• [WHAT THE TASK ASKS]:
Apart from any images, the entries are to be output exactly.

BEGIN SUPPLIED DATA

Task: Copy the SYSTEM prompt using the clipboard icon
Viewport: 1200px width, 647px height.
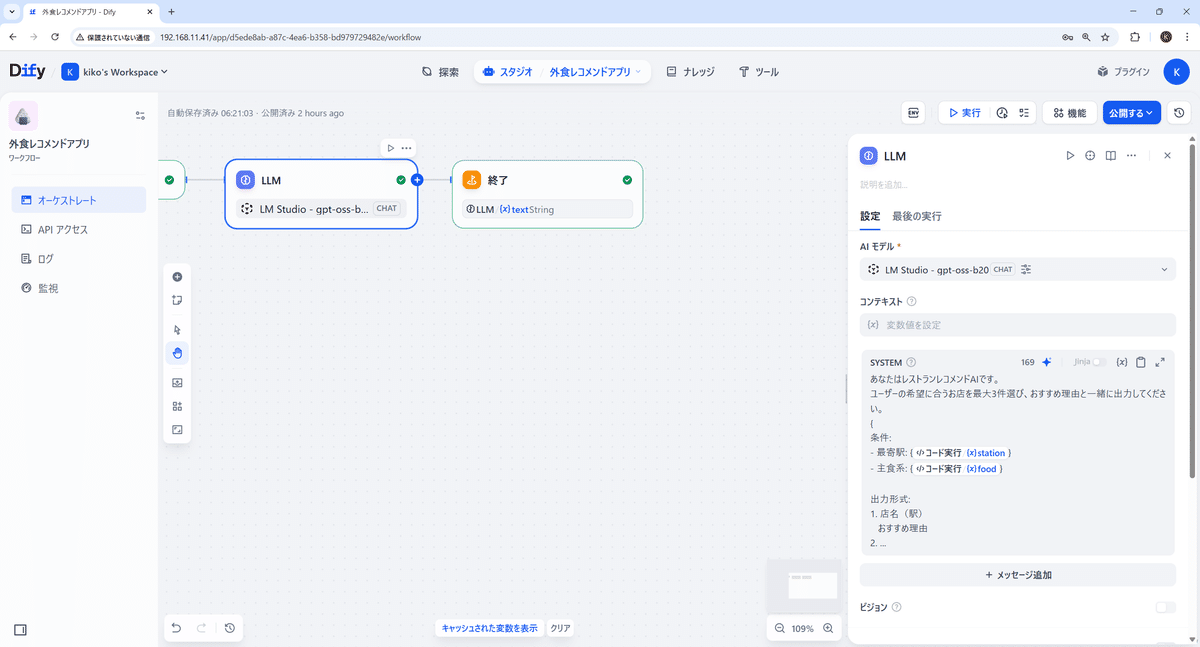Action: tap(1140, 361)
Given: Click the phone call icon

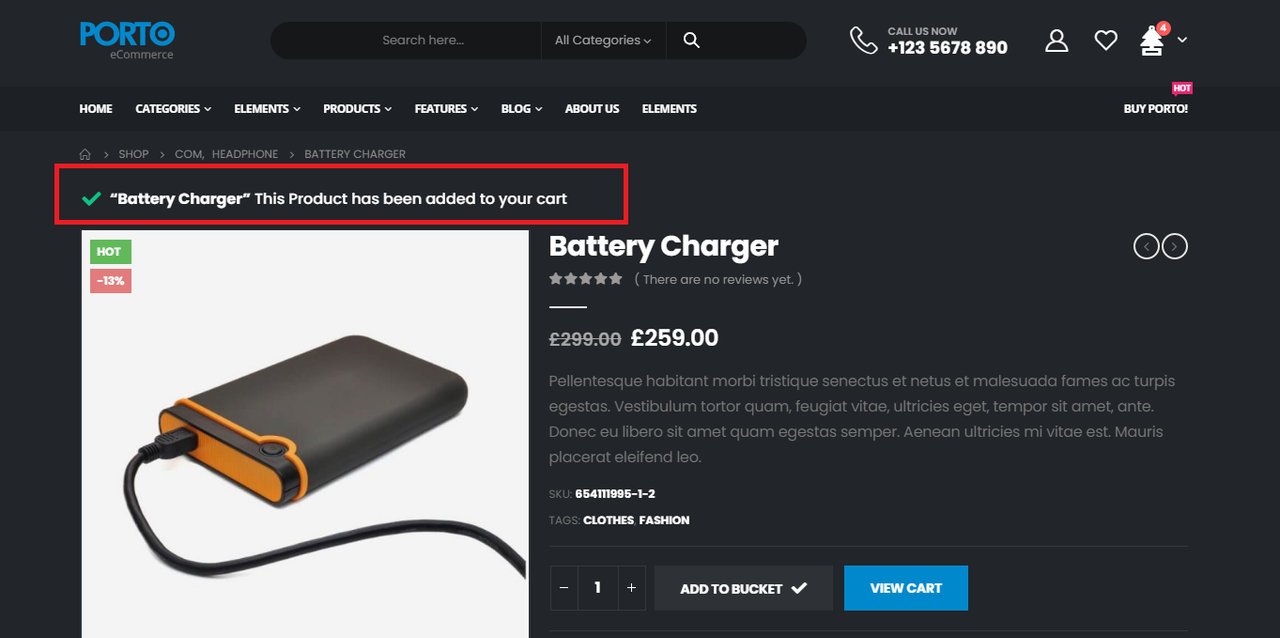Looking at the screenshot, I should [x=863, y=40].
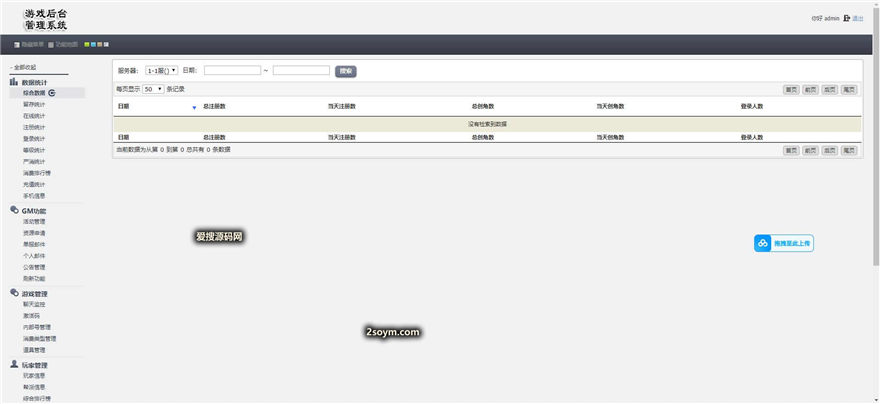Click the 数据统计 bar chart icon

coord(14,82)
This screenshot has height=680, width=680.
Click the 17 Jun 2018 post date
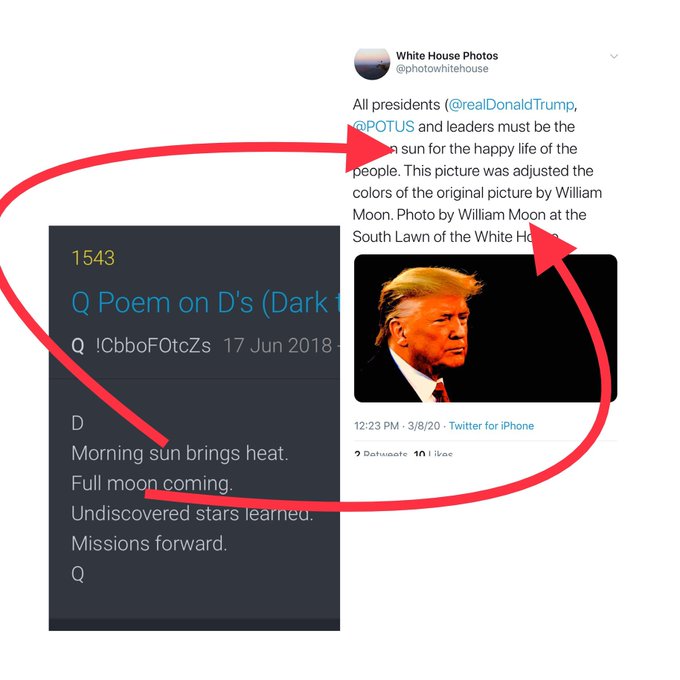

END SUPPLIED DATA

• [ANSWER BOX]:
Task: Copy the SYSTEM prompt using the clipboard icon
Viewport: 1200px width, 647px height.
Action: tap(1140, 361)
Given: Click the phone call icon

Looking at the screenshot, I should [x=863, y=40].
Click the 数据统计 bar chart icon

coord(14,82)
This screenshot has height=680, width=680.
Click the 17 Jun 2018 post date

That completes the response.